第31話 変わる世界
小春はそれから毎日、『美食ロボット』へ通った。
一人で起きて、簡単に朝食を摂り、出社して黙々と仕事をする。昼食は一人でコンビニに行って適当に食べ、また黙々と業務に励む。仕事が終わると、電車に乗って新宿へ向かう。ずっと眠っている、冷たい恋人にキスをして、料理子ちゃんの特製晩ご飯(マスターと同じメニューで、栄養バランスがいいらしい)を食べ、再びジョニイにキスをしてアパートに帰る。

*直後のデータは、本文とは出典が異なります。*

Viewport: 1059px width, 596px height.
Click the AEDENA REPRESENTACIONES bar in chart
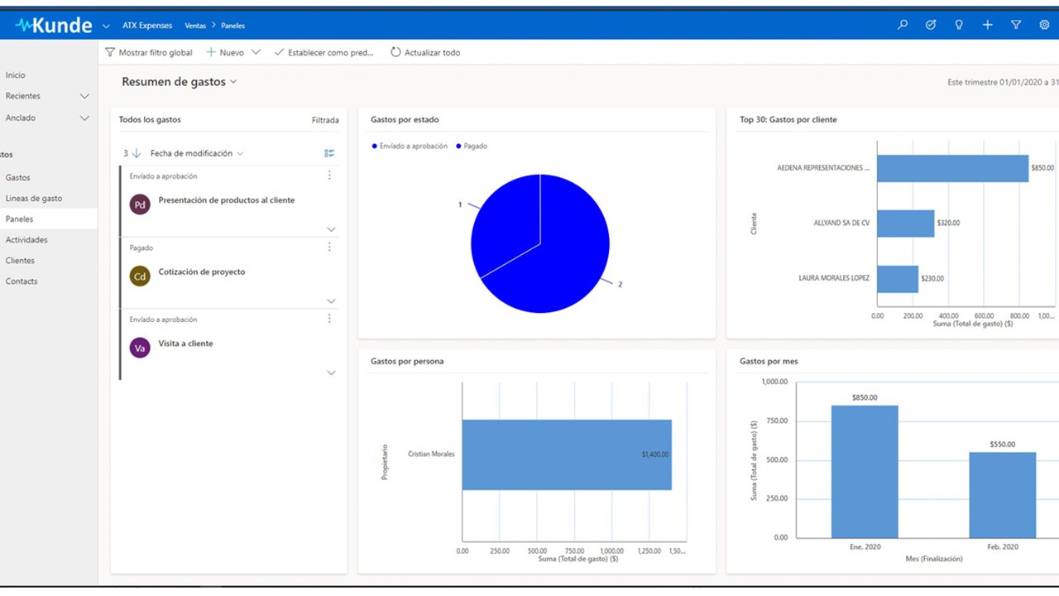coord(952,168)
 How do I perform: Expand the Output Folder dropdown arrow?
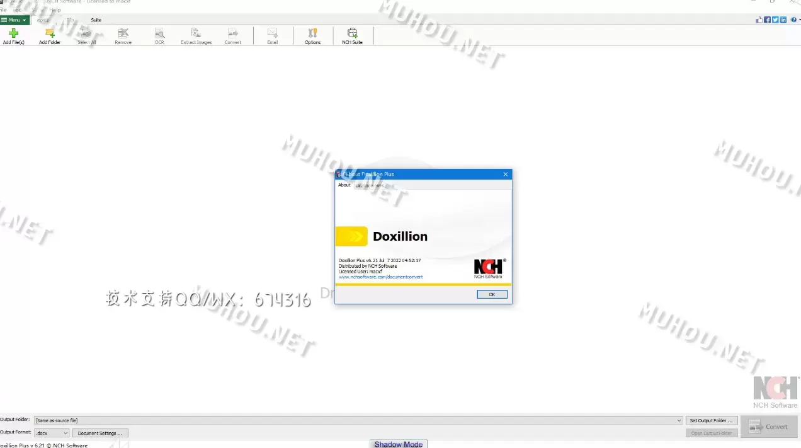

もともと体力のない小春にとって、この日常はとても疲れるものだった。
だから、土曜はいつもお昼過ぎまで寝坊して、慌てて『美食ロボット』に向かう。土曜の夜は薫子とアダムが泊まりに来て、日曜には三人で新宿に行く。
みんなに助けられていた。
ジョニイのいない寂しさや、いなくなってしまう不安や恐怖。そんな恐ろしい感情を、決壊させずにきちんと抑えつけられたのは、みんなのおかげだった。

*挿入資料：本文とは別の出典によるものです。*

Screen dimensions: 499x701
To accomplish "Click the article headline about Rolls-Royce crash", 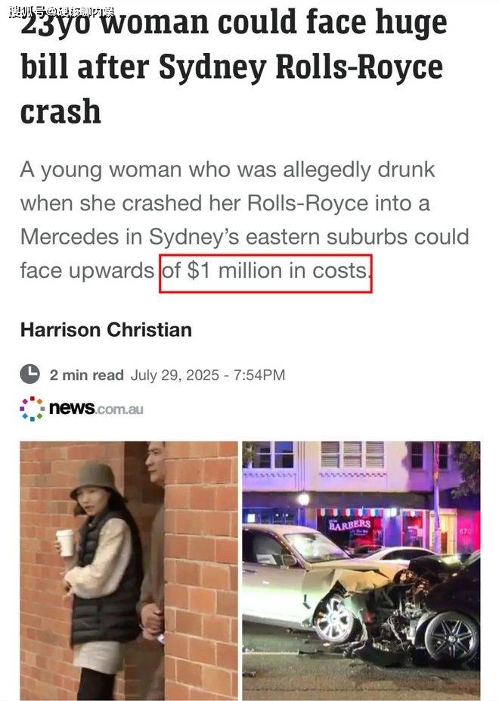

みんなの優しさが、ありがたくてありがたくて、たまらなかった。
彼らがいなかったら、小春はとっくに根を上げている。すっかり絶望して、何もかもをあきらめて、自分を呪って生きていると思う。
彼らの優しさにどっぷりと浸り、その幸福を噛みしめて、丁寧に咀嚼して飲み込んでいく。
体のなかが、与えられた優しさで満たされる。
そんな日々を過ごしていたら、小春の世界は少しずつ変化した。
今までずっと冷たかった世界が、柔らかく微笑んでいるように見えた。
暗い夜でも肌寒い雨の日でも、小春の世界には必ず太陽があって、いつも明るくてとても温かい。優しい世界に見えた。
これは本当に、不思議な体験だった。
満員電車でもイライラしなくなったし、困っている人がいたら助けてあげたくてうずうずした。

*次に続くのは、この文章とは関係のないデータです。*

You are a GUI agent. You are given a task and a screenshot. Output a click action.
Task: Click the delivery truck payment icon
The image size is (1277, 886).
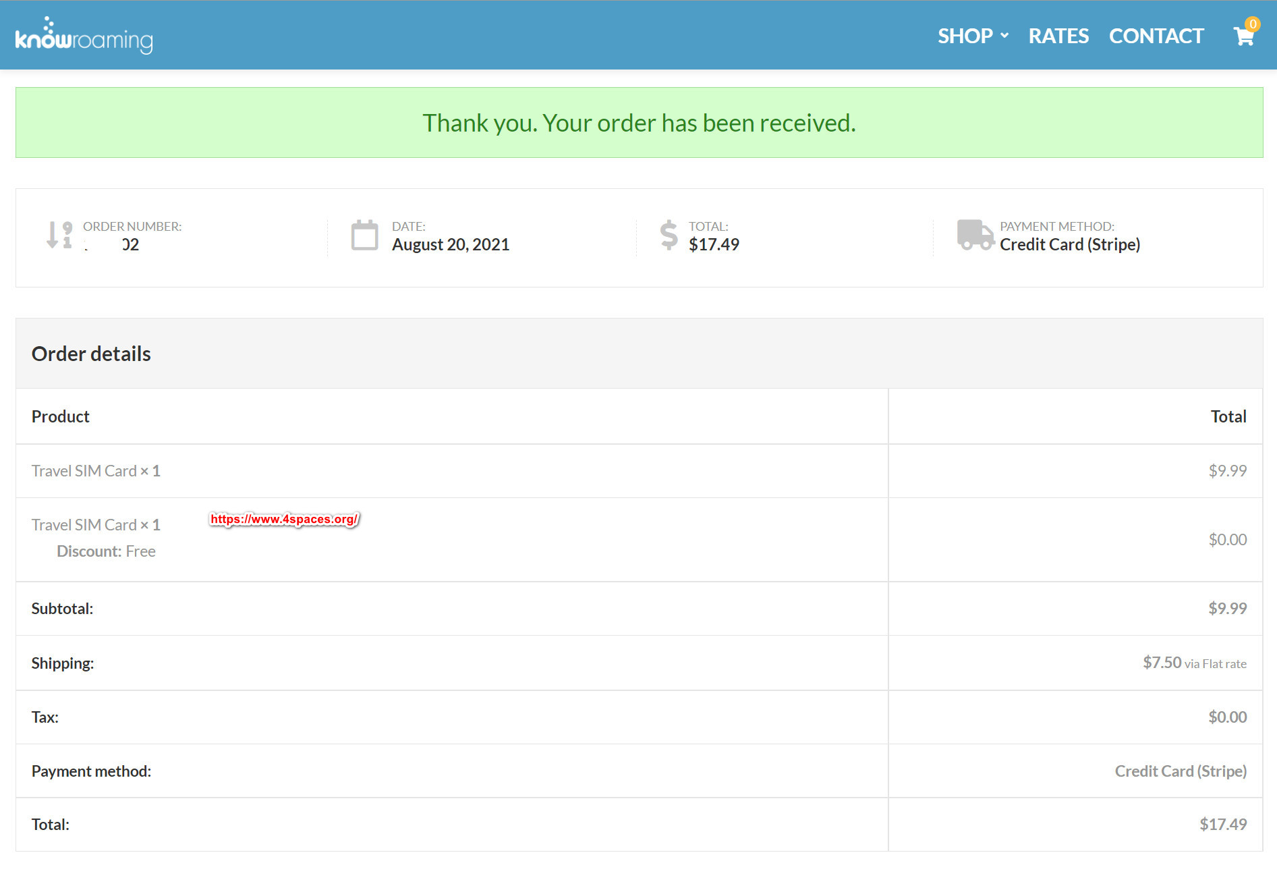click(975, 235)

毎日、小春の机に悪口のメモを貼っていくどこかの誰かにも、「ご苦労様」とさえ思ってしまう。
人生で初めて、人を好きだと思った。
今までずっと、ハリネズミみたいに身体中をトゲトゲしたもので覆って、自分の心を守ってきた。そうやって誰も、優しい人も、小春の心を守ってくれる人だって近寄らせなかった。
自分はそれでも生きていける、小春はそう思っていたし、それに、そうして生きる方が楽だった。
でも、もうそんな風に生きられないかもしれない。
高校の教師が「人は一人では生きていけないんだよ」なんて言ったときには、「なぁにバカなこと言ってんだ」なんて思っていたけれど、本当にその通りだった。
きっとまたいつの日か、人を嫌いになる日もくると思う。
それでも、この感情を忘れたくはなかった。
小夜子が死んでからずっと、なんとなく気が引けて、動かしてはならないような気がして、自分で勝手に止めていた時間を、少しだけ進めてもいい気がした。
ほんの少しだけど、前に進もうと思った。